Jenan Taylor
5 May 2022
Vaccine hesitancy continues to present major challenges for the uptake of COVID-19 vaccines in the Pacific region according to an Anglican aid organisation.
The Anglican Board of Missions executive director the Reverend Dr John Deane said vaccine hesitancy and misinformation was of great concern to the organisation’s overseas partners.
Dr Deane said there was a lack of well-funded and focused education campaigns to counter the fake news which had flooded social media in a number of countries.
The concerns come as a new report warns unnecessary vaccine wastage in high, middle and low-income countries is continuing to contribute to vaccine inequities.
The paper published in BMJ Global health said almost 80 per cent of people in high income countries have received a vaccine dose to date, but only 15 per cent of the population in low-income countries had been vaccinated.
Anglican Overseas Aid warned in December that low vaccination rates placed the Pacific region at risk of further COVID 19 outbreaks and new variants.

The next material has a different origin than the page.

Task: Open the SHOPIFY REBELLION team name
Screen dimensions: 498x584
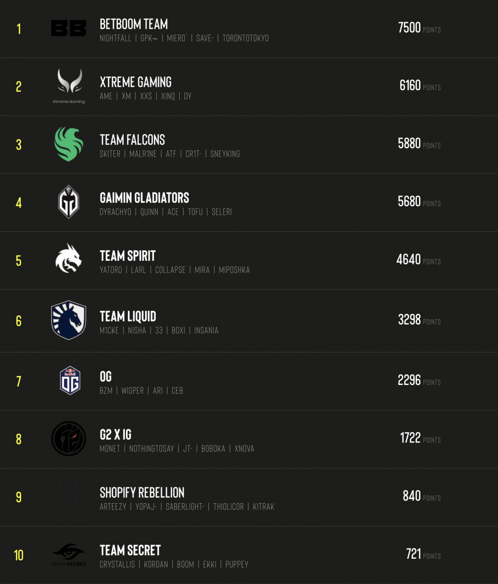Action: pos(142,493)
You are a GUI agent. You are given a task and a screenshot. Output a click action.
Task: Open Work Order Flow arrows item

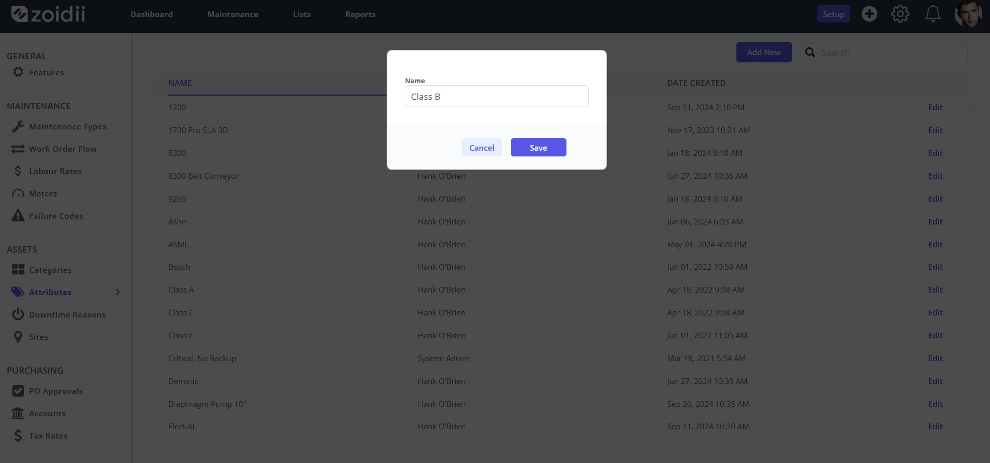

The organisation said widespread distrust of authority and bad experiences with previous vaccines in in some areas was a major part of their vaccine hesitancy.
The recent paper, written by researchers from countries including Australia and Spain, said refusal of vaccines, misinformation and health and supply system flaws were driving unnecessary wastage.
The report said vaccine wastage rates to date were as high as 30 per cent in high income countries, and that at October 2021 Australia had wasted up to 7 million vaccines because they were unwanted or had expired.
However, vaccine wastage in low-income countries was compounded by donations of vaccines that were close to expiry from high income nations.
Read more: Australian aid vital in Pacific COVID-19 fight: Anglican Overseas Aid
It said such “late-date” donations gave the impression that high income countries were contributing effectively towards global vaccine distribution.
In addition, despite the wastage problem, efforts by most countries to track, forecast and reduce wastage were lacking, the paper said, and they urgently needed to remedy the situation.
An author of the report and Burnet Institute deputy director Professor Margaret Hellard said that to control the COVID pandemic successfully in the long run, high levels of vaccination were needed globally.
Professor Hellard said it was crucial that low and middle-income countries could access vaccines.
However, among the reasons that had not been happening, she said, was the way in which high-income countries had been supplying the vaccines to them.
“There’s this notion of gifting countries vaccines,” Professor Hellard said. “But we have to make sure that the supply of those vaccines makes inherent sense – that, number one, you are able to provide them with a vaccine that’s not going to go out of date in a short period of time, especially if the supply chain within the country means that it could take the country longer to distribute [the vaccines].”
“It’s critically important that we work to ensure that whatever we’re providing, there’s an accompanying infrastructure to support it, to ensure that that vaccine gets off the dock through the system and into somebody’s arm.”
In late March the Australian government pledged $85m and a least 10 million COVID vaccine doses to the COVAX Advanced Market Commitment, a global attempt to support equitable access to vaccines.
It came after End COVID For All, a group of health, business and aid bodies, including The Anglican Board of Missions, sent an open letter about vaccine equity to Prime Minister Scott Morrison.
End COVID For All spokesperson the Reverend Tim Costello welcomed the government’s measures but believed further investment was needed to help disburse vaccines across the world.